### SUPPLIED PASSAGE ###

2009-04-29 Thread Fred Sawyer
Thad,

And if a person wants to correct for longitude, they can tilt their
dial up a degree on the left or west side for every degree into the
time zone they are. 

Not so.  The adjustment to be made requires a rotation around the
polar axis - you don't get that simply be lifting the east or west
side of the dial - that's equivalent to rotating around the horizontal
meridian line, which would take the gnomon out of the meridian plane.
The correct way to do this has been covered a number of times in The
Compendium - see in particular 3 articles on the topic in the March
2000 issue.

Fred



On Wed, Apr 29, 2009 at 10:41 AM, Thaddeus Weakley
thadweak...@yahoo.com wrote:
 Horizontal dials are very nice in that if they are made well to begin with,
 can easily be adjusted for any place in the world.  When mounting a
 mass-produced dial made for 40 or 45 degrees in the UK, simply place a wedge
 of sorts under the northern side to bring the gnomon angle up to the higher
 latitude angle.  Likewise the southern edge of the dial to lower the gnomon
 angle to match that of lower latitudes.

 And if a person wants to correct for longitude, they can tilt their dial up
 a degree on the left or west side for every degree into the time zone they
 are.

### EXERCISE DATA ###

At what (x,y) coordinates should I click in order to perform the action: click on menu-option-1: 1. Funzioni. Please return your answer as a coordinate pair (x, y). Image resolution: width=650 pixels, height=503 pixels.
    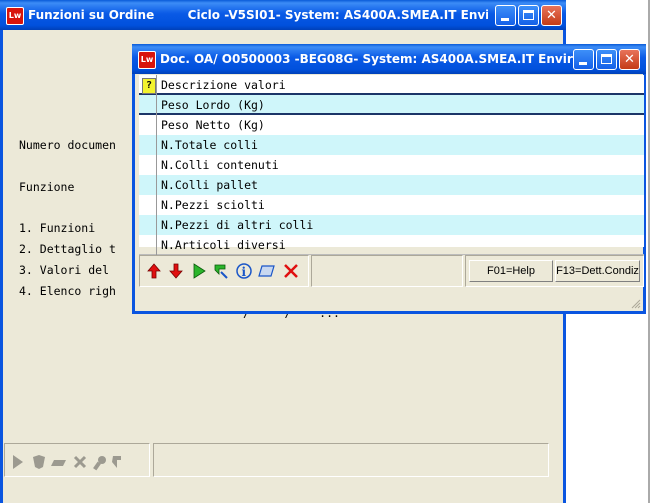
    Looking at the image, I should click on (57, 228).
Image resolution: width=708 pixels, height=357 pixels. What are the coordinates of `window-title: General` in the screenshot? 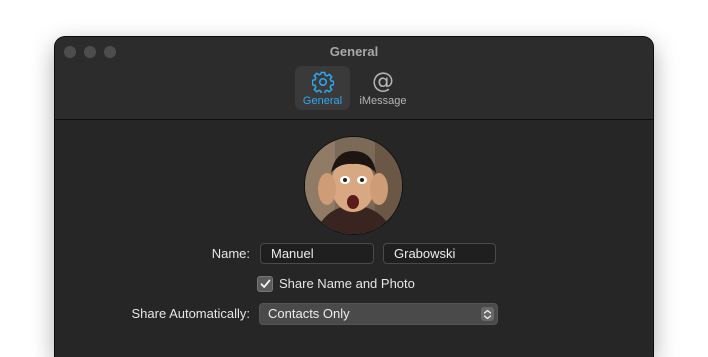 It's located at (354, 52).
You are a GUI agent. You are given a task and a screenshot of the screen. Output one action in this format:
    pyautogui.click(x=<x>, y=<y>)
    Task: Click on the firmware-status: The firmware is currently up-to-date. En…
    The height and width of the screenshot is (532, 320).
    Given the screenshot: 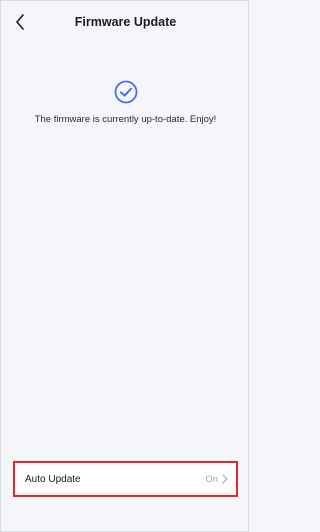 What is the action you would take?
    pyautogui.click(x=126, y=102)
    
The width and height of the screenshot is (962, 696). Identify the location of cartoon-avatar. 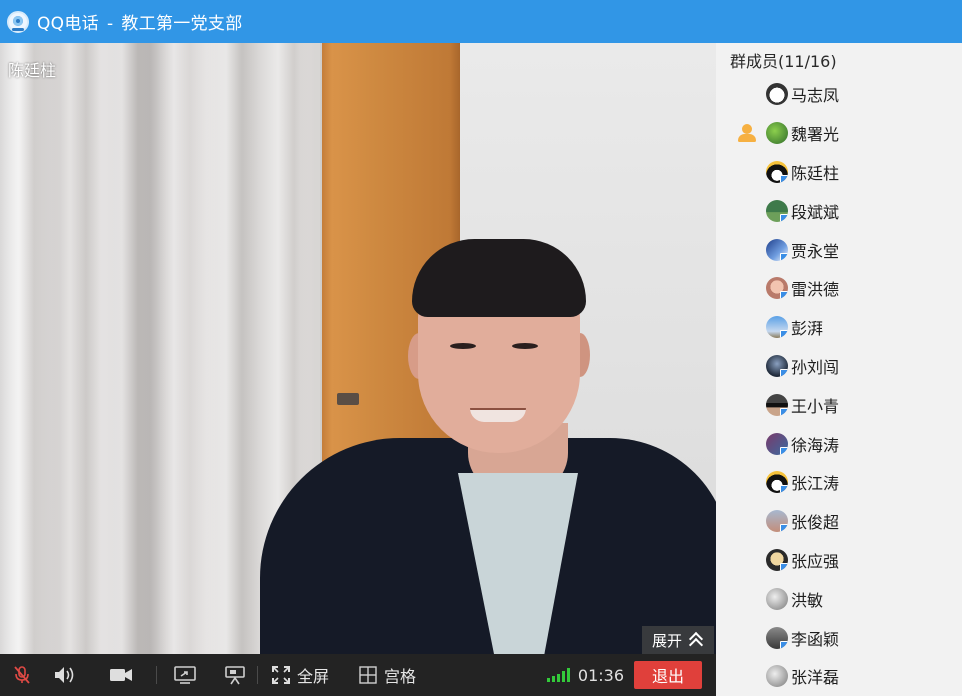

###

EXERCISES:
1. Which compass directions does the sundial message mention? List each one once.
2. Quote the sundial message word for word, everything from "2009-04-29 Thread Fred" down to "zone they are.".
The data entries are separate material and are not part of the sundial message.

PER-TASK ANSWERS:
1. west, east, northern, southern

2.
2009-04-29 Thread Fred Sawyer
Thad,

And if a person wants to correct for longitude, they can tilt their
dial up a degree on the left or west side for every degree into the
time zone they are.